_TASK REQUIREMENTS_: Your task is to tally the lines of the listing containing the word "click" and report the figure alone.

_MATERIAL FOR THE TASK_:
BEGIN

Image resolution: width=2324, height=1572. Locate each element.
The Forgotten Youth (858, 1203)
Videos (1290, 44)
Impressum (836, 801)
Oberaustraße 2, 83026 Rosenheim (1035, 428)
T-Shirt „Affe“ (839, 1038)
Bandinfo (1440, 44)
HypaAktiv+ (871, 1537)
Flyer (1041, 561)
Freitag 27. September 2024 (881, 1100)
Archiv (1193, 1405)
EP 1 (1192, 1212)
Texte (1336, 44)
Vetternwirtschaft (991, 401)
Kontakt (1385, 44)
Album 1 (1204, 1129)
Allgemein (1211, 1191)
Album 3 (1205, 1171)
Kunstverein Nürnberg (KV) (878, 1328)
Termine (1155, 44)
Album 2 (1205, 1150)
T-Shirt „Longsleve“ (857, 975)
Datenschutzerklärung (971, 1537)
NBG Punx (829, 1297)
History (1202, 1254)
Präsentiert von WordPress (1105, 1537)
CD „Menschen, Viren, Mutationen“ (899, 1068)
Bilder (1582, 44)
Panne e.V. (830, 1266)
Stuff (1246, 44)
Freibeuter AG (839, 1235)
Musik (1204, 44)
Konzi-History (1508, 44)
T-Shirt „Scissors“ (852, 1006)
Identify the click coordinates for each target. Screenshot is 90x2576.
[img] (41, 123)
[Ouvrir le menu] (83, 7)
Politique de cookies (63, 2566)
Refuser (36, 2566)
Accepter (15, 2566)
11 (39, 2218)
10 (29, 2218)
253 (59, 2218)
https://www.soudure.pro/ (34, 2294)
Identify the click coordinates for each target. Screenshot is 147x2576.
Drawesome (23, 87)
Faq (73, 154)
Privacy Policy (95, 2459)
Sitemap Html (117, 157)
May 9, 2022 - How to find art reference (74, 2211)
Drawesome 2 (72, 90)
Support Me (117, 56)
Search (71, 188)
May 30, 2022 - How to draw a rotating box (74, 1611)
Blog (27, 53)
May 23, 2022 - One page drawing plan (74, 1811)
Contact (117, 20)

END

_WRITTEN SOLUTION_: 2